Question

The VEP output for the variants of whole genome sequencing

0

Entering edit mode

4.4 years ago

seta ★ 1.9k

Dear all,

I'm going to annotate a large number of variants (about 50 millions) derived from the whole genome sequencing of a given population. For getting output, as you know, we can specify "Pick once line or block of consequence data per variant" or "Pick once line or block of consequence data per variant allele" as explained at here. Could you let me know which one should be selected? Also, please kindly let me know any your experience or comments to reduce the running time.

Thanks

P.S. Regrading the speed, Emily from Ensembl kindly suggested me to use the buffer size of 5000 and 4 fork depend on the system. I'm looking for other experiences that you may obtain during your work.

VEP ensembl whole genome sequencing • 882 views

ADD COMMENT • link 4.4 years ago by seta ★ 1.9k

1

Entering edit mode

For other people who might offer to help, note that I have already pointed seta to the options to speed up the VEP page.
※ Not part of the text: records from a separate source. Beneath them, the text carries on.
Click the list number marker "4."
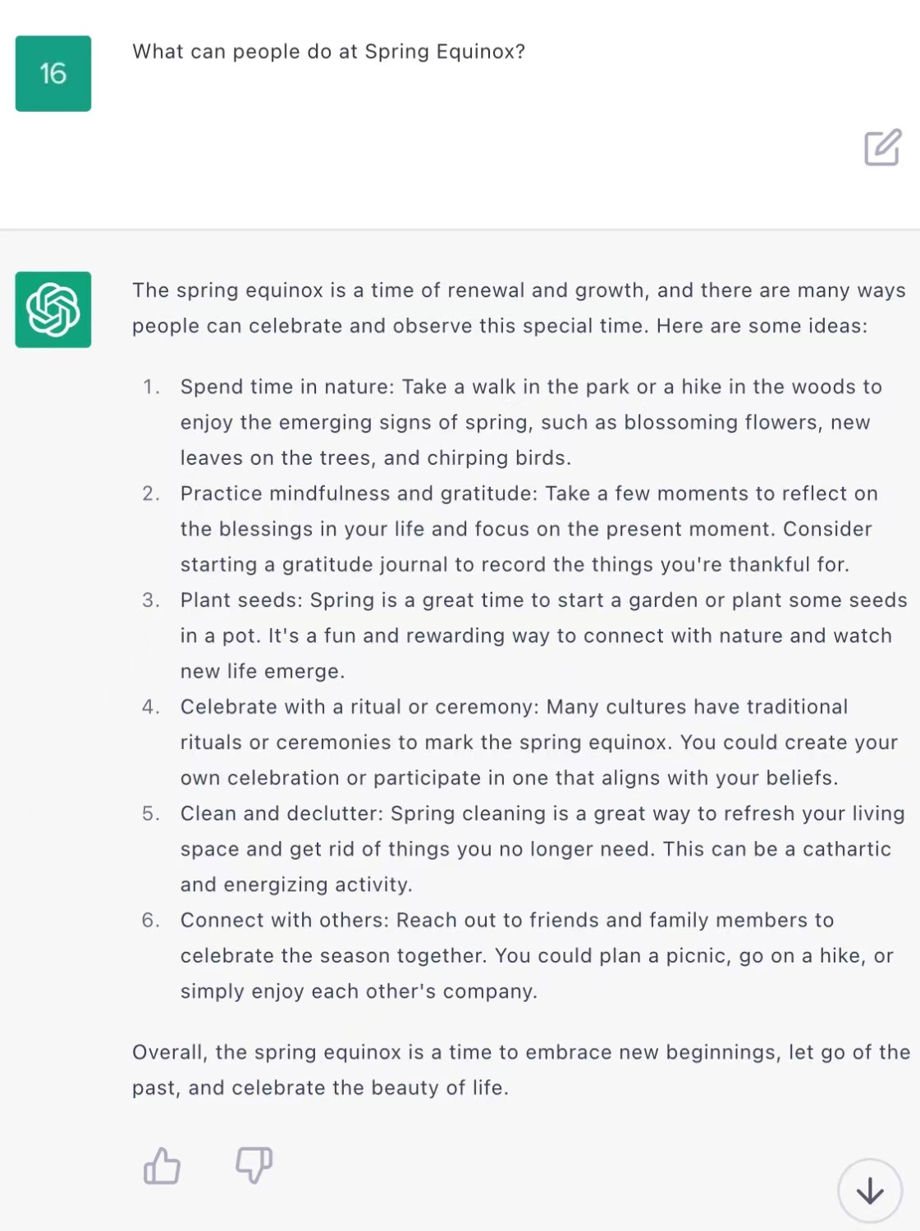920x1231 pixels. (151, 707)
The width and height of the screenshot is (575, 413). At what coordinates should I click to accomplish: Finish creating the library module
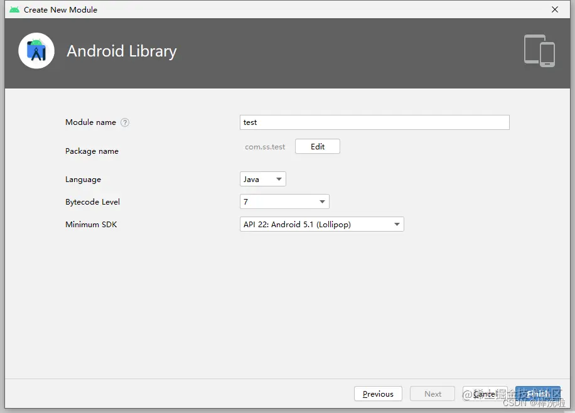[x=537, y=394]
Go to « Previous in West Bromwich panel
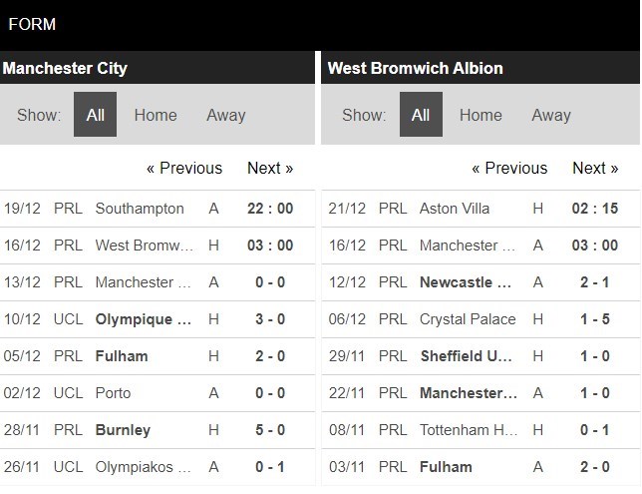 [x=509, y=168]
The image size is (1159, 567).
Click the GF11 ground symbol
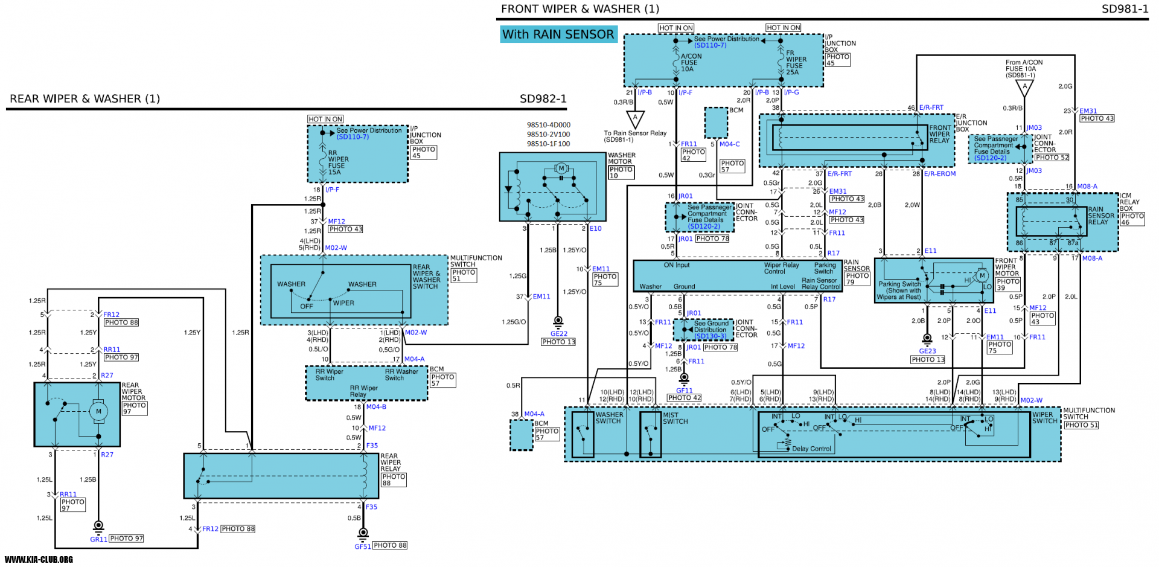[684, 379]
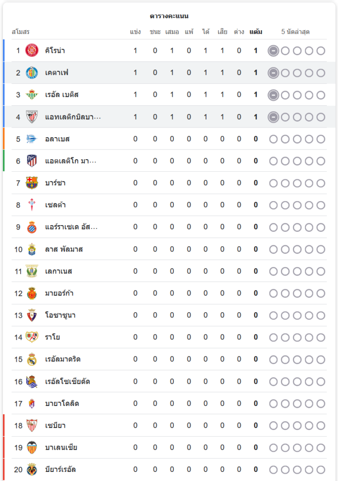338x481 pixels.
Task: Click the Atlético Madrid crest icon
Action: click(x=32, y=161)
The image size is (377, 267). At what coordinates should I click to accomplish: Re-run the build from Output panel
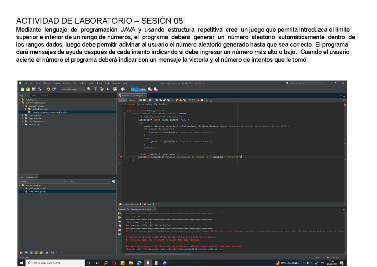[x=119, y=213]
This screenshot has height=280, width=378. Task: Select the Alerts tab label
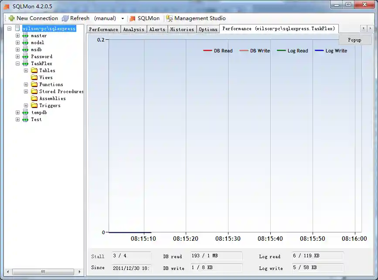point(157,29)
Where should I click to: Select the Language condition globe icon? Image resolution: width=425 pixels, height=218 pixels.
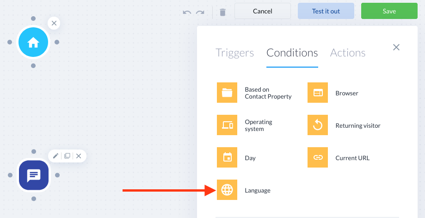[227, 190]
We have also talked about what to set the forks and buffer size to – I advised her that best option to set forks to is usually 4 and that the buffer is 5000 by default, but what will work best for her depends on the cores/memory/system she has available and she should do a bit of testing with a smaller file.

Seta: if you have already received help and advice on something, it is generally useful to re-state that here, so that other people do not just give you exactly the same advice.

ADD REPLY • link 4.4 years ago by Emily 23k

0

Entering edit mode

Reducing run time can be done by forking (see manual) and splitting (and later re-joining) the VCFs into chunks and then run VEP in parallel on them. This obviously requires more computational resources.

ADD REPLY • link 4.4 years ago by ATpoint 82k

score 0 · Answer 1 · 2019-12-18

0

Entering edit mode

4.4 years ago

Emily 23k

Do you have multi-allele variants? If so, pick per allele. If not, pick per variant.

ADD COMMENT • link 4.4 years ago by Emily 23k

0

Entering edit mode

Thanks Emily, I edited the post. The multi-allelic variants already spilt, so I should use the pick per variant.

ADD REPLY • link 4.4 years ago by seta ★ 1.9k